Stored data entries
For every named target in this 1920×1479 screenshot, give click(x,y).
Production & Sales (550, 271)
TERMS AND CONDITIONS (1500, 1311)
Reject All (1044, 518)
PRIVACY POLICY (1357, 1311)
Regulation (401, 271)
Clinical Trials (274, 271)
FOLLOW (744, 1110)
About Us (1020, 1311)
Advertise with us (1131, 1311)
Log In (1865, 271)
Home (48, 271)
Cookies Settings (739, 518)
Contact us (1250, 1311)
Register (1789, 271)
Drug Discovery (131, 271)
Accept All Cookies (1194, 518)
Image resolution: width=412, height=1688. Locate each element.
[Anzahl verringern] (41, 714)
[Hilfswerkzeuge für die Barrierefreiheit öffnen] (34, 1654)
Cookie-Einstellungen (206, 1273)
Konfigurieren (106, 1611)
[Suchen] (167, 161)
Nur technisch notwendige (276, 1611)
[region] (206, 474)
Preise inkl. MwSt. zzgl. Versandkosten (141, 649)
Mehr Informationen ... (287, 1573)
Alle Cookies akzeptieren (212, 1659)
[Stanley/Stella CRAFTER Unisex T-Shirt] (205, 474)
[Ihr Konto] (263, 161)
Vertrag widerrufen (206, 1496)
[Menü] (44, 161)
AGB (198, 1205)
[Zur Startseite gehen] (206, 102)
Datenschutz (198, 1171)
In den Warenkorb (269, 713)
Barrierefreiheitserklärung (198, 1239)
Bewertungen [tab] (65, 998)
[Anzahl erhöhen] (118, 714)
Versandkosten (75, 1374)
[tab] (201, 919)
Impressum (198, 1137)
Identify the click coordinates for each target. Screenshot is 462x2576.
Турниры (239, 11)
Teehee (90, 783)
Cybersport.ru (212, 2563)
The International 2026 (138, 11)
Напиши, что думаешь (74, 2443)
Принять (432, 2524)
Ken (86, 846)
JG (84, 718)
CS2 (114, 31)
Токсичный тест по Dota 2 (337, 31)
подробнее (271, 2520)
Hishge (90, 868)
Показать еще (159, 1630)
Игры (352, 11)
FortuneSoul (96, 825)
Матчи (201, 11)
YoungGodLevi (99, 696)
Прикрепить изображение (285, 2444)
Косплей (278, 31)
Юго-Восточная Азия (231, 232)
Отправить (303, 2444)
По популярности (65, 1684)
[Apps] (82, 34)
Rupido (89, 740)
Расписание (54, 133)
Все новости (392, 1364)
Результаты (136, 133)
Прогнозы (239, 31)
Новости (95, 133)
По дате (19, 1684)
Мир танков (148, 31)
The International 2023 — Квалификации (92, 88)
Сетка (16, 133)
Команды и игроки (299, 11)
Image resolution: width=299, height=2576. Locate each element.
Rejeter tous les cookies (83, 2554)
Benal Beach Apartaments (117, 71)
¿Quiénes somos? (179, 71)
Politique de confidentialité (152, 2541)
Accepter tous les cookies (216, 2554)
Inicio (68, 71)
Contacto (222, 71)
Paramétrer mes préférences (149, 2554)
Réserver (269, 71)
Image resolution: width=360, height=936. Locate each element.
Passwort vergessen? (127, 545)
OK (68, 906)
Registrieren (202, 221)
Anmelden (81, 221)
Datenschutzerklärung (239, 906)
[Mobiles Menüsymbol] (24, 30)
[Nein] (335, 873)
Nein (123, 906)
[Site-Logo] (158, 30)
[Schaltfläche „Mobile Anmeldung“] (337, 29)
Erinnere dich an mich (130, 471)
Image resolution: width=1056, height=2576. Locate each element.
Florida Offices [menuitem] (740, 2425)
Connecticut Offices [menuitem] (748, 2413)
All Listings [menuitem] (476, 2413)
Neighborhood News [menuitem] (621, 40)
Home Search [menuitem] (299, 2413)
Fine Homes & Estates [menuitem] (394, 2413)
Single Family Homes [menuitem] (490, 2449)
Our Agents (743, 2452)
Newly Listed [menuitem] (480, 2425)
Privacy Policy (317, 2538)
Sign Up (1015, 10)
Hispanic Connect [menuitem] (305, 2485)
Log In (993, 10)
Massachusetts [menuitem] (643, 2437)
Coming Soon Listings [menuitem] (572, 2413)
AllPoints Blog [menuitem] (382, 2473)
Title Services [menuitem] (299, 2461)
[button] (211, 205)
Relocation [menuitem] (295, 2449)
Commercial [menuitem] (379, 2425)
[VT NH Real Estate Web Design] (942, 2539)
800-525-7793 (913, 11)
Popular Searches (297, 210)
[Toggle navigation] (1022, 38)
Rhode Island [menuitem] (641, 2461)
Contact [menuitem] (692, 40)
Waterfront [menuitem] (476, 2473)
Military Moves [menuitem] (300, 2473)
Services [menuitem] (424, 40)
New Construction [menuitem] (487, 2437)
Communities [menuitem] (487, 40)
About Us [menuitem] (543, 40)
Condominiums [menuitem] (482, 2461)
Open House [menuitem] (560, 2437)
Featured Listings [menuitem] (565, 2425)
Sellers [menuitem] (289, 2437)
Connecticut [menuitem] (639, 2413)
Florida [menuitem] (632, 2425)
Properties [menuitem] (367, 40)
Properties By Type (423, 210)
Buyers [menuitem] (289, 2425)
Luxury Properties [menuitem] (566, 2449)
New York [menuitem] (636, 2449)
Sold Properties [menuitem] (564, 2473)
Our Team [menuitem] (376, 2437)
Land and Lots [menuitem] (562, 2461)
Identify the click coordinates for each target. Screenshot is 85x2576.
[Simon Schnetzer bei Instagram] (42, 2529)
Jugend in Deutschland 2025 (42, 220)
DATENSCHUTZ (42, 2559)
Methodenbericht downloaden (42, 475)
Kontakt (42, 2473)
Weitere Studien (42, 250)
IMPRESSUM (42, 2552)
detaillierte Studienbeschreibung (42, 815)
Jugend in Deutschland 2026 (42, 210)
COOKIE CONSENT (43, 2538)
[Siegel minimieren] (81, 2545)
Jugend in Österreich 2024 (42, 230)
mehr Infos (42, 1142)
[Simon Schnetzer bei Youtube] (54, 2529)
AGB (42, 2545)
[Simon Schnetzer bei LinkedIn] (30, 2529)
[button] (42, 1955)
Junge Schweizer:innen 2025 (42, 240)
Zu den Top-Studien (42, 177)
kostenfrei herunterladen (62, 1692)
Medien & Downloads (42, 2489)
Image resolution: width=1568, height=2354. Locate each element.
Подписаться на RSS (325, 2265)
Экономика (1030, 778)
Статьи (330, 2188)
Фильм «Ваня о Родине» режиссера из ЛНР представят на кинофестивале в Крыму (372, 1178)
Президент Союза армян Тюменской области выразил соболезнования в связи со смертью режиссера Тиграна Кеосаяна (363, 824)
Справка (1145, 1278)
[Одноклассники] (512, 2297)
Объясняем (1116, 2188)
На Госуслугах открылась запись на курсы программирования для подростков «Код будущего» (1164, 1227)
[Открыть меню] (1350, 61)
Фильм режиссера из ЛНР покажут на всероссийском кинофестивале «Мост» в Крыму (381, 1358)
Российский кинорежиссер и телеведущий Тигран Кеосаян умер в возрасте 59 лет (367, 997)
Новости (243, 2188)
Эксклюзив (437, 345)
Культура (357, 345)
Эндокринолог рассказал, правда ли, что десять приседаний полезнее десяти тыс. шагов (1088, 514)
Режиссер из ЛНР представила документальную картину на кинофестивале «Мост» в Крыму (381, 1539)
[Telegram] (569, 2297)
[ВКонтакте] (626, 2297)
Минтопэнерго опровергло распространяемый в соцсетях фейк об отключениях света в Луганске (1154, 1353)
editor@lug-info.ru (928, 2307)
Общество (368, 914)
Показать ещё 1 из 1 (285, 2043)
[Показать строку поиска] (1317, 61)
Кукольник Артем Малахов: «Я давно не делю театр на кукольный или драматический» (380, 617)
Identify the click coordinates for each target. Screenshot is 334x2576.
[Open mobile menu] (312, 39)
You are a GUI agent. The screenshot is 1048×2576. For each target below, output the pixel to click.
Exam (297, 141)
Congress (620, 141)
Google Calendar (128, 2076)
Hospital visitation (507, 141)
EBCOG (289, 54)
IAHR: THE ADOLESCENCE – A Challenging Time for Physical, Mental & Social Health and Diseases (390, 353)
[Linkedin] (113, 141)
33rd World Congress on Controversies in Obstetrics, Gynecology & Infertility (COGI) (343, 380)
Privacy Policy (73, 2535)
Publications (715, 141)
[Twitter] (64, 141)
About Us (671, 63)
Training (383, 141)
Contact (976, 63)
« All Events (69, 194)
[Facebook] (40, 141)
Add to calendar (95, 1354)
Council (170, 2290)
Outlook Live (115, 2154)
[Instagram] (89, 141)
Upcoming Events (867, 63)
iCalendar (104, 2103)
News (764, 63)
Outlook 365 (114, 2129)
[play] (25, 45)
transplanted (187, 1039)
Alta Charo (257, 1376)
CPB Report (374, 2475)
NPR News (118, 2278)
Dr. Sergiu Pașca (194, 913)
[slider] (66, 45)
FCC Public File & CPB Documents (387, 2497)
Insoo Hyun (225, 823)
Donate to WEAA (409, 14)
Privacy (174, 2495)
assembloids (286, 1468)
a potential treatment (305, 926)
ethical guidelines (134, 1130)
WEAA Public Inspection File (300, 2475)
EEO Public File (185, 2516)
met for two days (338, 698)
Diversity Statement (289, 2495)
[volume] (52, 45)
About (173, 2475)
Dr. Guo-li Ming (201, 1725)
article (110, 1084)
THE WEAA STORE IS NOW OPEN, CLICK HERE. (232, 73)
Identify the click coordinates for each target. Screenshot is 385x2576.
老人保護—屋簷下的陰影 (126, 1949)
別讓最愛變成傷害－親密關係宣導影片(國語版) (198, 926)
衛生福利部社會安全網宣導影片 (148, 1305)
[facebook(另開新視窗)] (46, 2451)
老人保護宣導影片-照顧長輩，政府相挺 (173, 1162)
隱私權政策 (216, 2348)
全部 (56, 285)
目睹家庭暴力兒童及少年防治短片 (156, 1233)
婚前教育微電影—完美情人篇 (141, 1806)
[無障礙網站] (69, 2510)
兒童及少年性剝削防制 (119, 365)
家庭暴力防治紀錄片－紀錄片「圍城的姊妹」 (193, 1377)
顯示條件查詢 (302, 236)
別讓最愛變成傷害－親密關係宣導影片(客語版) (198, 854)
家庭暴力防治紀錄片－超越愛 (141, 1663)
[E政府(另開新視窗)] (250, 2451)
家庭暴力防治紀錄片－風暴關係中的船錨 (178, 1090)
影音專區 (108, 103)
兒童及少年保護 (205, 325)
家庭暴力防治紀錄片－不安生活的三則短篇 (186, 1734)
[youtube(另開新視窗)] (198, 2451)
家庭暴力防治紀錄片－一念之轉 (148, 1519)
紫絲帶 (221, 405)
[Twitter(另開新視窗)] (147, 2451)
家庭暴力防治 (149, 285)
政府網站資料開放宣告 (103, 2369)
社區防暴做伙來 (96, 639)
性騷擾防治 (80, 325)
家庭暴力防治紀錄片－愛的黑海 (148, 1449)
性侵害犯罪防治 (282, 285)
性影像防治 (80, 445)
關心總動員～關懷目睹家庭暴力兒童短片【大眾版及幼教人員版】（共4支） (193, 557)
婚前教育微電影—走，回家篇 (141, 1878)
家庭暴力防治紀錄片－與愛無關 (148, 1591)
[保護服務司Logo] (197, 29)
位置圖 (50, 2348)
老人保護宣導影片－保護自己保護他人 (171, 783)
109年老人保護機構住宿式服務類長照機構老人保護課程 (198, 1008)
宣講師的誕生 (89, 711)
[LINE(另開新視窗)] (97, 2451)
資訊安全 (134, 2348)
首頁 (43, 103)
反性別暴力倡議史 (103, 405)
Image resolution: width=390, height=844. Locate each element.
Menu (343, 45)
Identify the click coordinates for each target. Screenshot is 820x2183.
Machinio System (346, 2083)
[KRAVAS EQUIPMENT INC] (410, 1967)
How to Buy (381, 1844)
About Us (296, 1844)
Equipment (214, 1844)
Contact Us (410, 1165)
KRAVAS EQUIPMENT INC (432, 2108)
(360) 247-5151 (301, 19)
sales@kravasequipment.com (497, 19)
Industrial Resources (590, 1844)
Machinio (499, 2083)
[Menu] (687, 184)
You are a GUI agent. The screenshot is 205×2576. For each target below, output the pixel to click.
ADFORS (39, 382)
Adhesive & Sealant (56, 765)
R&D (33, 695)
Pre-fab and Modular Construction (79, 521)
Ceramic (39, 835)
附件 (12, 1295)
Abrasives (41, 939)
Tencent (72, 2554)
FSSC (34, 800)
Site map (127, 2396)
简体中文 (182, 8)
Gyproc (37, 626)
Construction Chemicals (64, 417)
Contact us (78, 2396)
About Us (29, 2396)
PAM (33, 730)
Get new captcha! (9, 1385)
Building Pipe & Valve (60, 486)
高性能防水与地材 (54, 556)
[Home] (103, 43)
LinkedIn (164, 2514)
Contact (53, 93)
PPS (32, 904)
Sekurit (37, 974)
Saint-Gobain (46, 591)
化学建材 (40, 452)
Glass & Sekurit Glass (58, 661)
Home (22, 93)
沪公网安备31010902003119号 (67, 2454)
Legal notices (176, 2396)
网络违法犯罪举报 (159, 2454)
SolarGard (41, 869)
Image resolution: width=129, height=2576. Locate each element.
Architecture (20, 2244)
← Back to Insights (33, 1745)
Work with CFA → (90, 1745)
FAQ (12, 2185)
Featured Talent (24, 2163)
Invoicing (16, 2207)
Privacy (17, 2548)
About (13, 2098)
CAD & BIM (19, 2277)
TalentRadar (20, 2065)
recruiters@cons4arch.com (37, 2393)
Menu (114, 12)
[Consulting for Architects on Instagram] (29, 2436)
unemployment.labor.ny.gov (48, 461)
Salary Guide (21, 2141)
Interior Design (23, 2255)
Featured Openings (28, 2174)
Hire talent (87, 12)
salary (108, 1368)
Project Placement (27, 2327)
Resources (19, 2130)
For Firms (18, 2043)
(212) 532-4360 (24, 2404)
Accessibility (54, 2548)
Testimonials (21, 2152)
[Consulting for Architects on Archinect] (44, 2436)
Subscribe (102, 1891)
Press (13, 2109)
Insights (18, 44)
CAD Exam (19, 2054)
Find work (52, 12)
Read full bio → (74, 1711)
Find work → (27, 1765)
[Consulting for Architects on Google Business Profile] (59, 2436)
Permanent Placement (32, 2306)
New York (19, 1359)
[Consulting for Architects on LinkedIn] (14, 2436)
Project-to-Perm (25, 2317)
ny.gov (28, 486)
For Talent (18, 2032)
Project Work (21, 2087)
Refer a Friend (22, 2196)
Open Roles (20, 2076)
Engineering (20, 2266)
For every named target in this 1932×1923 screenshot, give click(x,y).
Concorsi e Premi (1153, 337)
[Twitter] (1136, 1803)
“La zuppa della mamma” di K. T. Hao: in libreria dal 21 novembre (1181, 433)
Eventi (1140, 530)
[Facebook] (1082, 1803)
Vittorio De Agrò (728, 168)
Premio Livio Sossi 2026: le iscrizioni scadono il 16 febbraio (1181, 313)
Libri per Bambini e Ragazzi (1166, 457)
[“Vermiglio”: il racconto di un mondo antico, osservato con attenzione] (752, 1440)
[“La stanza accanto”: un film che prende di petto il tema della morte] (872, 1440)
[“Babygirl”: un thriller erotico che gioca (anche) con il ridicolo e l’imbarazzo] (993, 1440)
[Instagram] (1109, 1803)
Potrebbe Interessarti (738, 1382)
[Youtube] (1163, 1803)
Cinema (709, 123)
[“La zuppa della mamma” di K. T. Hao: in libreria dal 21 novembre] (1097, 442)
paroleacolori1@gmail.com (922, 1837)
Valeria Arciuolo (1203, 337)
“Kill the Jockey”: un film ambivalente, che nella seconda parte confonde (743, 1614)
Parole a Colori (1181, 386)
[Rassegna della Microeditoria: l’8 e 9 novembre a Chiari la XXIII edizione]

Problem to work on
Once the line containing "Прикрепить изображение (285, 2444)" has been written out, please stop; every line before it, back to the first line of the records above, should be given exactly.

Answer
For every named target in this 1920×1479 screenshot, give click(x,y).
Production & Sales (550, 271)
TERMS AND CONDITIONS (1500, 1311)
Reject All (1044, 518)
PRIVACY POLICY (1357, 1311)
Regulation (401, 271)
Clinical Trials (274, 271)
FOLLOW (744, 1110)
About Us (1020, 1311)
Advertise with us (1131, 1311)
Log In (1865, 271)
Home (48, 271)
Cookies Settings (739, 518)
Contact us (1250, 1311)
Register (1789, 271)
Drug Discovery (131, 271)
Accept All Cookies (1194, 518)
Image resolution: width=412, height=1688. Locate each element.
[Anzahl verringern] (41, 714)
[Hilfswerkzeuge für die Barrierefreiheit öffnen] (34, 1654)
Cookie-Einstellungen (206, 1273)
Konfigurieren (106, 1611)
[Suchen] (167, 161)
Nur technisch notwendige (276, 1611)
[region] (206, 474)
Preise inkl. MwSt. zzgl. Versandkosten (141, 649)
Mehr Informationen ... (287, 1573)
Alle Cookies akzeptieren (212, 1659)
[Stanley/Stella CRAFTER Unisex T-Shirt] (205, 474)
[Ihr Konto] (263, 161)
Vertrag widerrufen (206, 1496)
[Menü] (44, 161)
AGB (198, 1205)
[Zur Startseite gehen] (206, 102)
Datenschutz (198, 1171)
In den Warenkorb (269, 713)
Barrierefreiheitserklärung (198, 1239)
Bewertungen [tab] (65, 998)
[Anzahl erhöhen] (118, 714)
Versandkosten (75, 1374)
[tab] (201, 919)
Impressum (198, 1137)
Identify the click coordinates for each target. Screenshot is 462x2576.
Турниры (239, 11)
Teehee (90, 783)
Cybersport.ru (212, 2563)
The International 2026 (138, 11)
Напиши, что думаешь (74, 2443)
Принять (432, 2524)
Ken (86, 846)
JG (84, 718)
CS2 (114, 31)
Токсичный тест по Dota 2 (337, 31)
подробнее (271, 2520)
Hishge (90, 868)
Показать еще (159, 1630)
Игры (352, 11)
FortuneSoul (96, 825)
Матчи (201, 11)
YoungGodLevi (99, 696)
Прикрепить изображение (285, 2444)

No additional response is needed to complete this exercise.